Exercise description: The answer must be an exact copy of the lines from the top of the listing below through the line with "The width and height of the screenshot is (772, 499).", with no pictures.
(Records provided)
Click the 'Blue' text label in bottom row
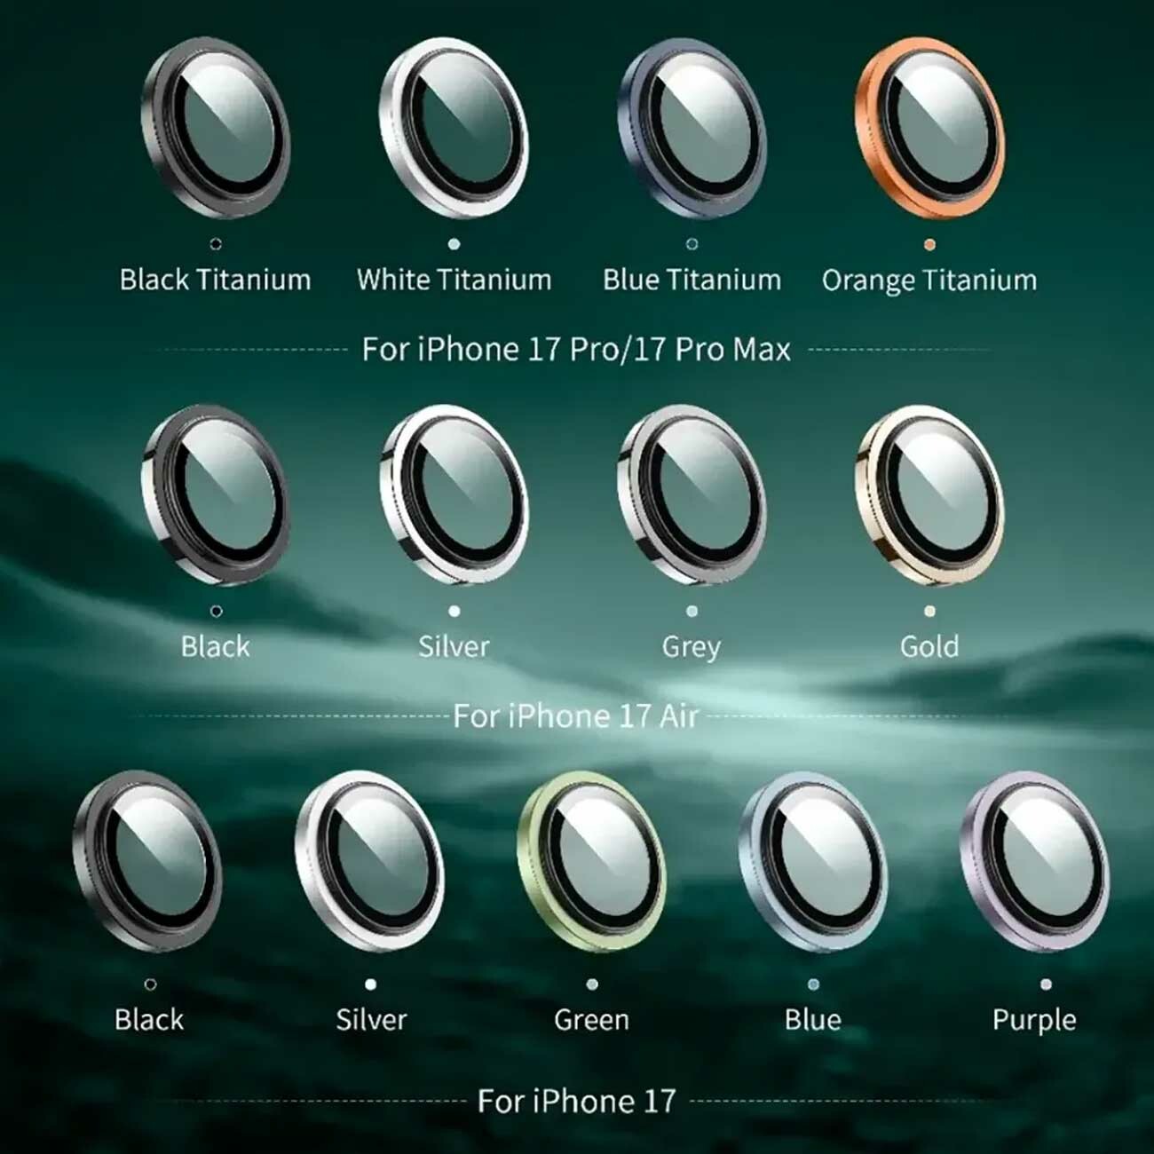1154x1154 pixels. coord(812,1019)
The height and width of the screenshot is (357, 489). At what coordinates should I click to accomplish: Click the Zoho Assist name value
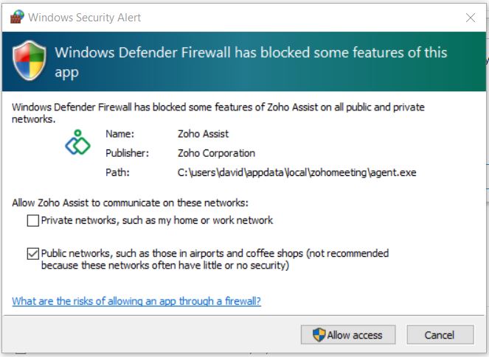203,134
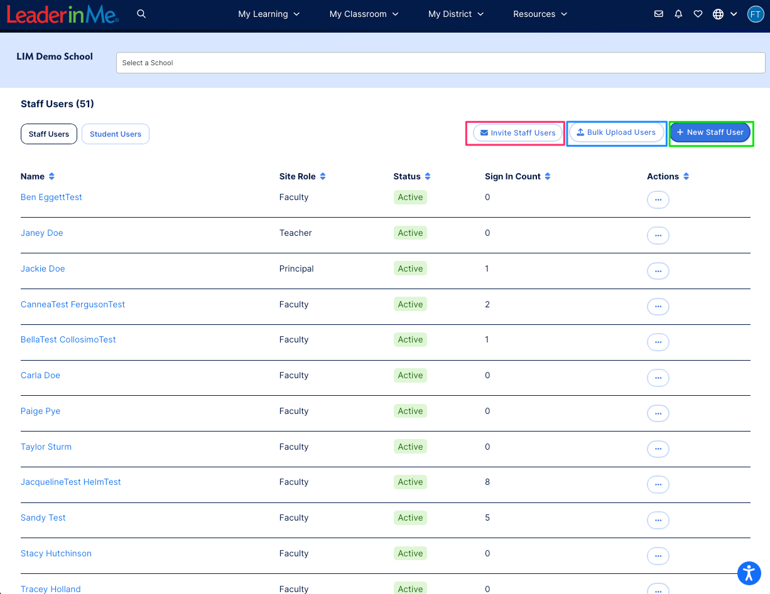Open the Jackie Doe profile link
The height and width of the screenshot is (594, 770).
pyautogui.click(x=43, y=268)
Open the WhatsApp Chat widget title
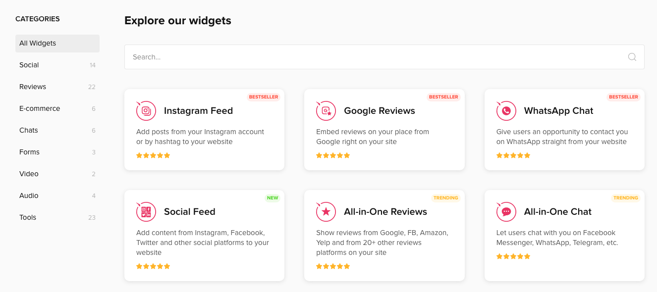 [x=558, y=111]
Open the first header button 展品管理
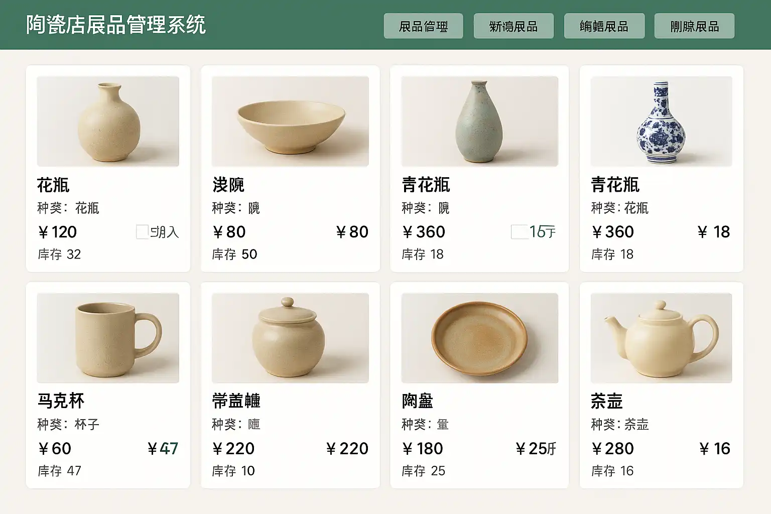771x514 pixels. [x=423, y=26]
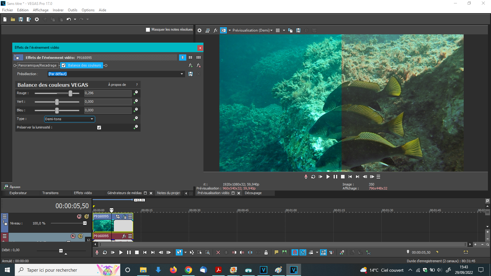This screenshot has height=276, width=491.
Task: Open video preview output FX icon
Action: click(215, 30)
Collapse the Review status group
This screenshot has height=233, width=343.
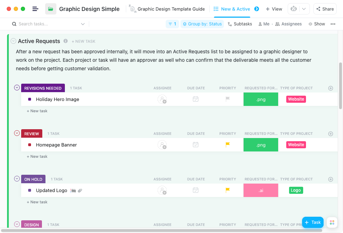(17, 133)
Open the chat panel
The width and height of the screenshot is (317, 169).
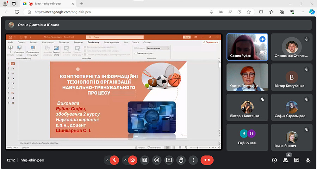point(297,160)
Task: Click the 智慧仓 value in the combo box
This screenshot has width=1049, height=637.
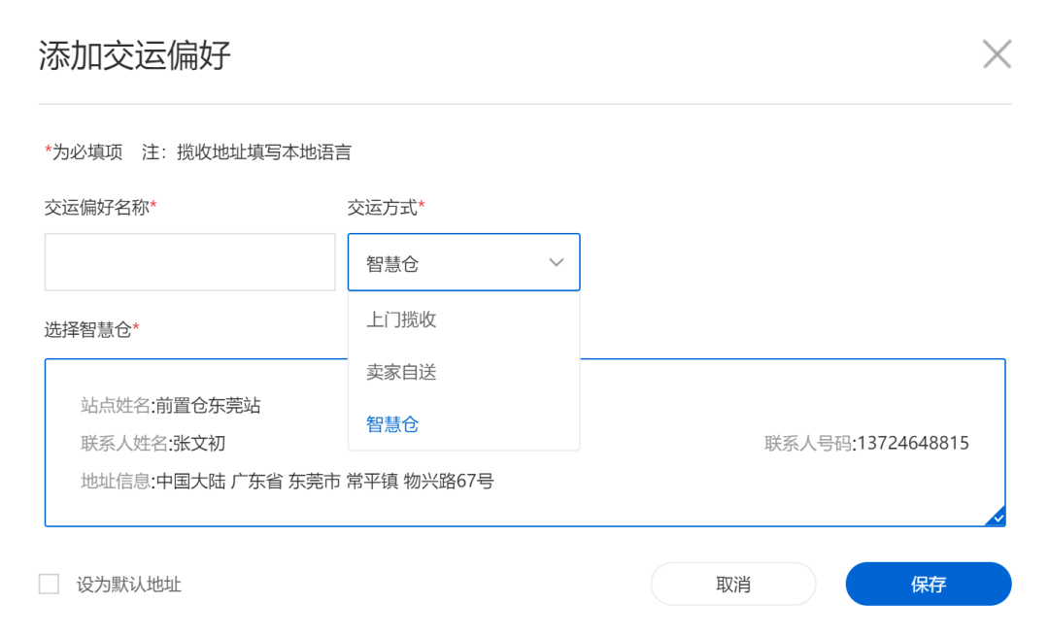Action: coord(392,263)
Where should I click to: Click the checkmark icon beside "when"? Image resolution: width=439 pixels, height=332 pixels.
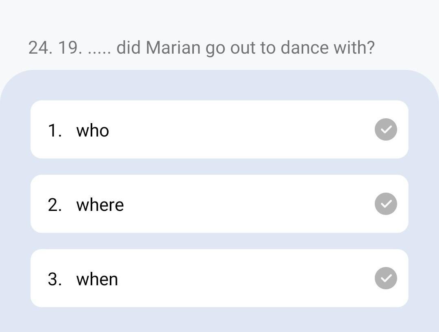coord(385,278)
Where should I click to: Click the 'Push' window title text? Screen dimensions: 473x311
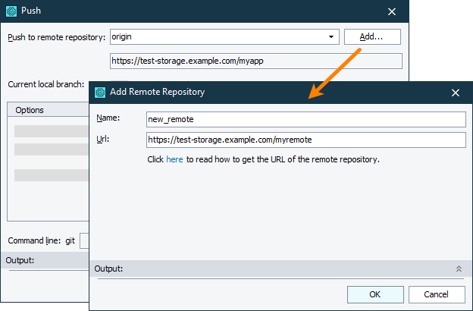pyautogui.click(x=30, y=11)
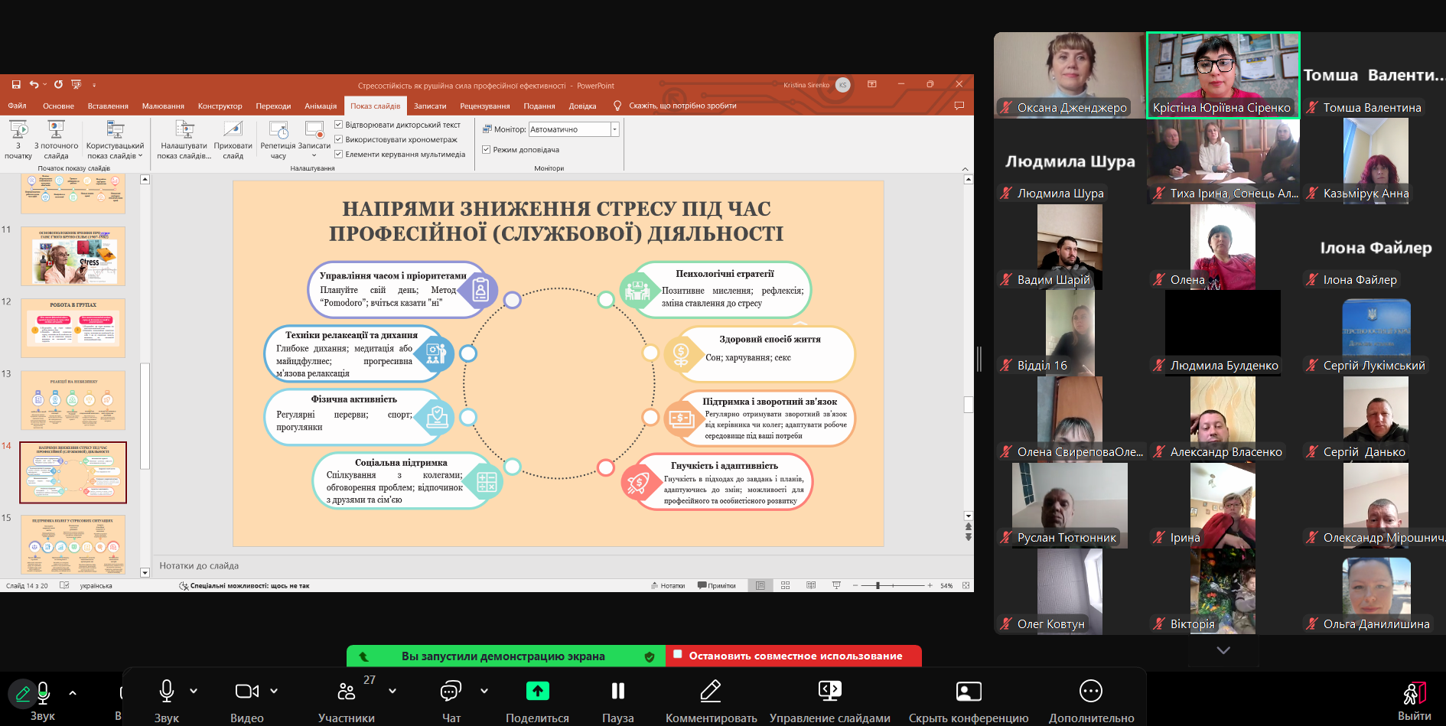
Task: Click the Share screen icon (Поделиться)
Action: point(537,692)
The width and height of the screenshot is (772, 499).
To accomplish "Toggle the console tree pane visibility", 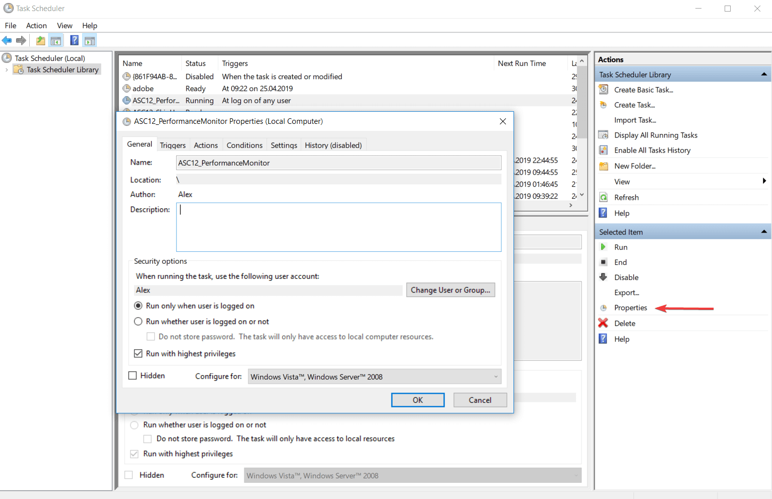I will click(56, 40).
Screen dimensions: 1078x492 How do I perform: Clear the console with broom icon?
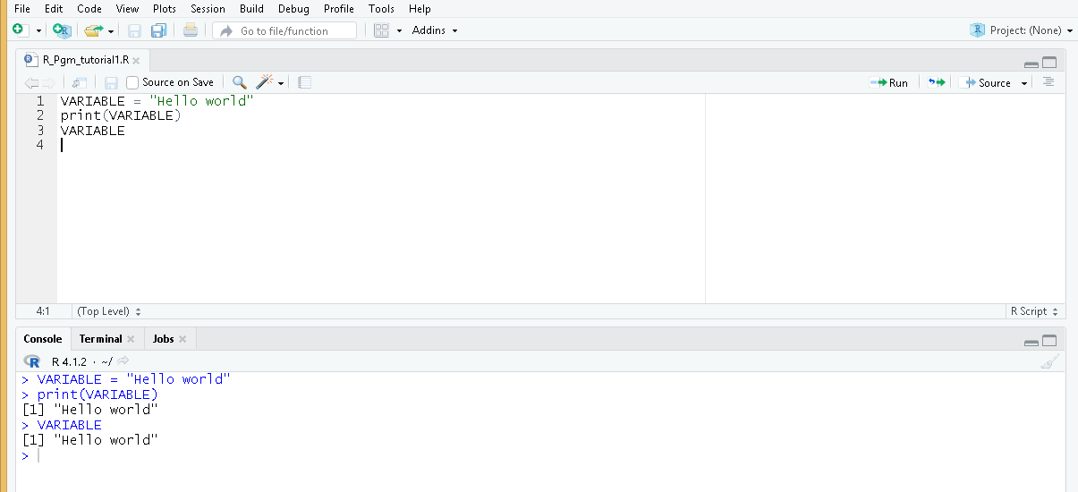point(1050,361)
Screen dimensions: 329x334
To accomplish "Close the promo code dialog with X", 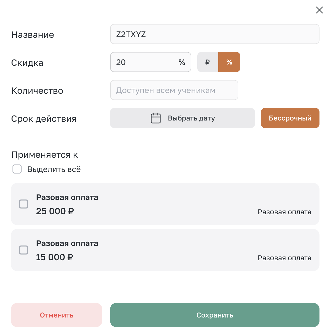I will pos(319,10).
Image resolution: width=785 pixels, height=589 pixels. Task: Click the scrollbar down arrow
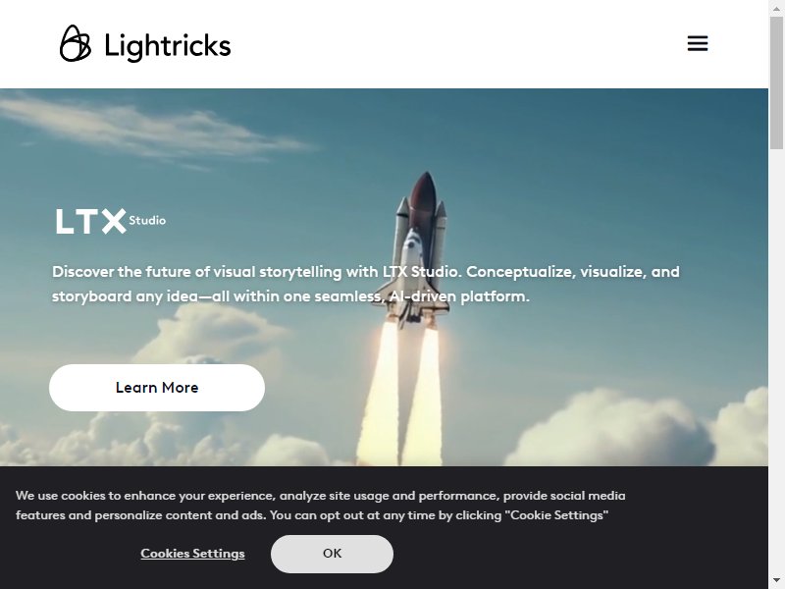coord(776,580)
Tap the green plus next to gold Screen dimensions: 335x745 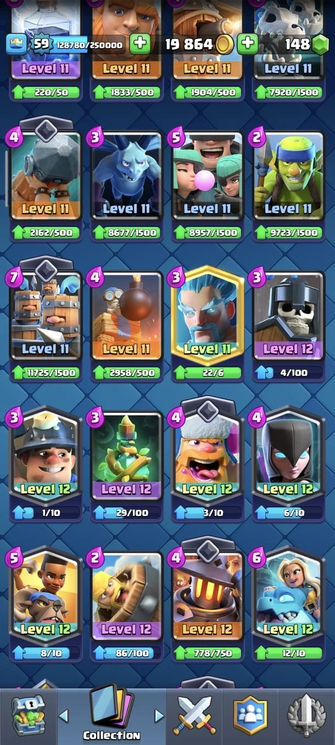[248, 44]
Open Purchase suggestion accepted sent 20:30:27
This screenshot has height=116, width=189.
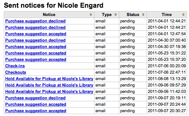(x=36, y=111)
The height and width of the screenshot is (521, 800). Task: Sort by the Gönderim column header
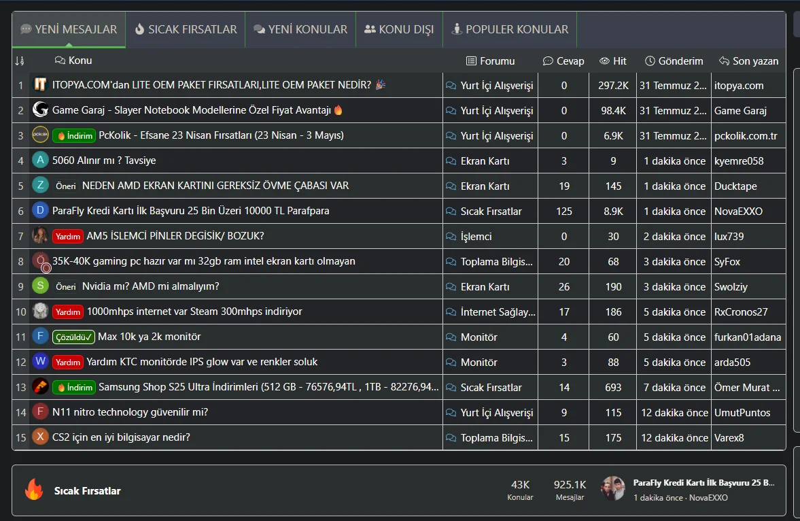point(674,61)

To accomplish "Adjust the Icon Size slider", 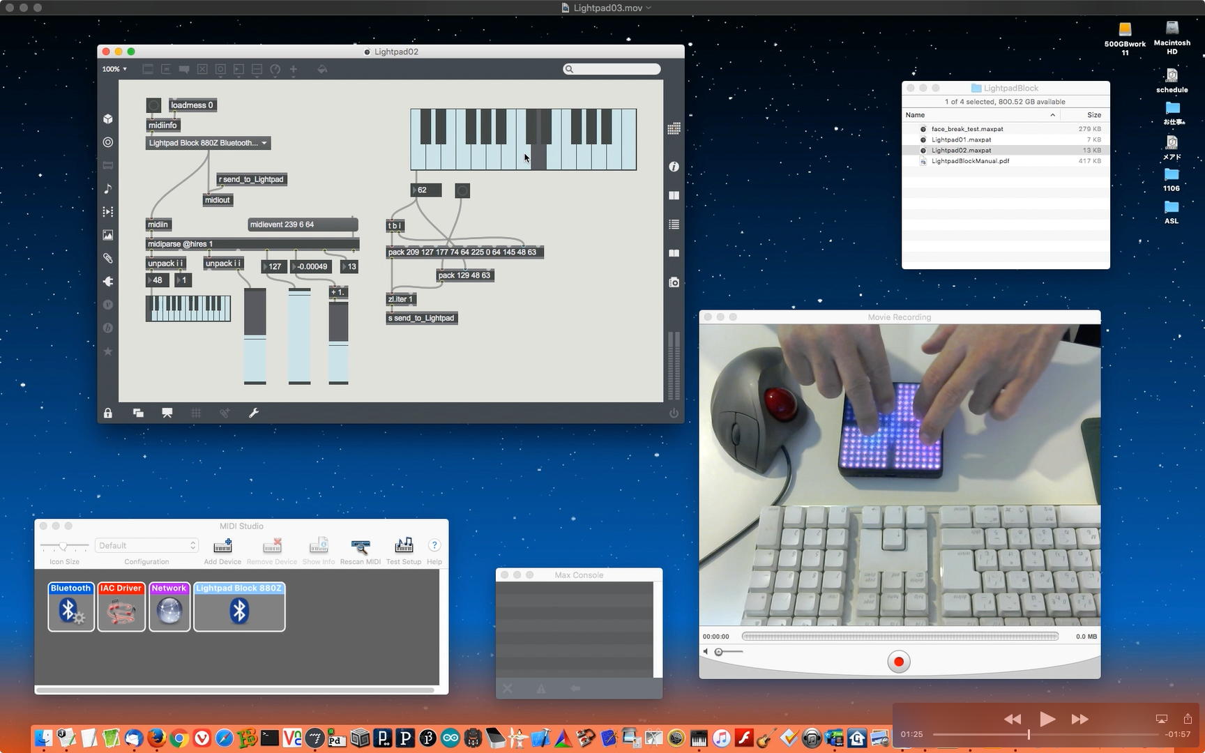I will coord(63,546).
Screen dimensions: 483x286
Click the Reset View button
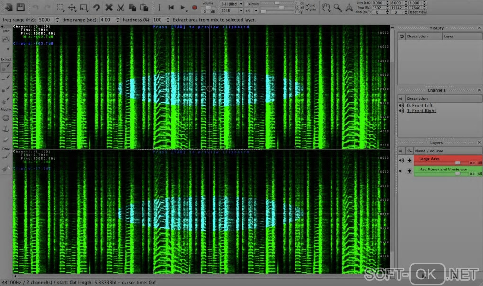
(End Records provided)
Output below:
Click the 'Blue' text label in bottom row
1154x1154 pixels. coord(812,1019)
The height and width of the screenshot is (357, 489). At what coordinates should I click to accomplish: Click the Zoho Assist name value
203,134
Open the Jackie Doe profile link
The height and width of the screenshot is (594, 770).
pyautogui.click(x=43, y=268)
Open the WhatsApp Chat widget title
 [x=558, y=111]
Open the first header button 展品管理
771x514 pixels. [x=423, y=26]
This screenshot has height=276, width=491.
Task: Open video preview output FX icon
Action: click(215, 30)
Collapse the Review status group
This screenshot has height=233, width=343.
(17, 133)
Open the chat panel
The width and height of the screenshot is (317, 169).
point(297,160)
Task: Click the 智慧仓 value in the combo box
This screenshot has width=1049, height=637.
Action: coord(392,263)
Where should I click to: Click the checkmark icon beside "when"? Image resolution: width=439 pixels, height=332 pixels.
coord(385,278)
Where should I click to: Click the 'Push' window title text? Screen dimensions: 473x311
pyautogui.click(x=30, y=11)
Task: Click the Share screen icon (Поделиться)
Action: point(537,692)
The width and height of the screenshot is (772, 499).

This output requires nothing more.